Herausgegeben von Nicolaus U. Buhlmann und Peter Styra. Die Festschrift bietet wissenschaftliche Beiträge aus den umfangreichen und unterschiedlichen Arbeitsbereichen von Wilhelm Imkamp. Der promovierte Dogmenhistoriker ist seit 1988 Wallfahrtsdirektor der mittelschwäbischen Wallfahrt Maria Vesperbild. Der Praktiker der Volksfrömmigkeit hat immer wieder theologisch ebendiese Praxis in wissenschaftlichen Beiträgen, Interviews und zahlreichen anderen Publikationen reflektiert.
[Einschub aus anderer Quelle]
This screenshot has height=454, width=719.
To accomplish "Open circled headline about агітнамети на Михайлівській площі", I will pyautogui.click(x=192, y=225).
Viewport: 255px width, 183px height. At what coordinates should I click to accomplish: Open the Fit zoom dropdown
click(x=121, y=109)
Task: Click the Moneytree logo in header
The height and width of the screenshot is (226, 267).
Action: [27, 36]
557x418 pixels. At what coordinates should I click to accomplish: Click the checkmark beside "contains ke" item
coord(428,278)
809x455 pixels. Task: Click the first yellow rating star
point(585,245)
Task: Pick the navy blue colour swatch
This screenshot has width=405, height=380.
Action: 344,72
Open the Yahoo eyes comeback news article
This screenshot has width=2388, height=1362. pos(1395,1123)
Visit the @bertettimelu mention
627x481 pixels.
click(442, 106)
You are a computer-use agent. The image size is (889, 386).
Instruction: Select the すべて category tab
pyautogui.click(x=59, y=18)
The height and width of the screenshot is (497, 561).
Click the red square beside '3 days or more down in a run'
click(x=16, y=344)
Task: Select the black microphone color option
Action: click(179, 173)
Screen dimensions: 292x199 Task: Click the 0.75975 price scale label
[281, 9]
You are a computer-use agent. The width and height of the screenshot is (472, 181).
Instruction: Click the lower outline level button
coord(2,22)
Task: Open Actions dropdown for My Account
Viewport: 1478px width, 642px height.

Seit 1983 ist Imkamp Konsultor für die Kongregation für die Heiligsprechungen, 2008 berief ihn Papst Benedikt zusätzlich zum Konsultor der Gottesdienstkongregation.
Rezensionsnotiz zu
Süddeutsche Zeitung, 12.12.2011
Eine 1231 Seiten dicke Festschrift zum 60. eines deutschen Priesters und Wallfahrtsdirektors, eines talkshowbesessenen Trendsetters der katholischen Retro-Fraktion? Rudolf Neumaier reibt sich die Augen. Ein Blick ins Impressum klärt einiges: Der Band erscheint als Nr. 1 der Neuen Folge der Thurn und Taxis- Studien, ihr Herausgeber heißt genau wie der mit dieser Festschrift Geehrte: Wilhelm Imkamp. Zwar hat Imkamp selbst nicht mitgeschrieben zu seiner Glorie, allerdings hat er seine Vorstellung, die ihn ehrenden Autoren betreffend, genau geäußert, wie der Rezensent erfahren konnte. Wer nach dieser Information noch Lust verspürt, in dem dicken Buch zu lesen, bekommt die ganze Breitseite des konservativen Klerikalismus, aber auch Neues zum gymnasialen Lehrplan für den bayerischen Religionsunterricht serviert. Die paar liberalen Theologen und Philosophen, die auch zu Wort kommen, fallen laut Rezensent kaum ins Gewicht. Eine Frage bewegt Neumaier am Ende trotzdem: Bei so viel Aufwand in Gottes Namen, blieb wirklich keine Taler mehr für ein ordentliches Korrektorat?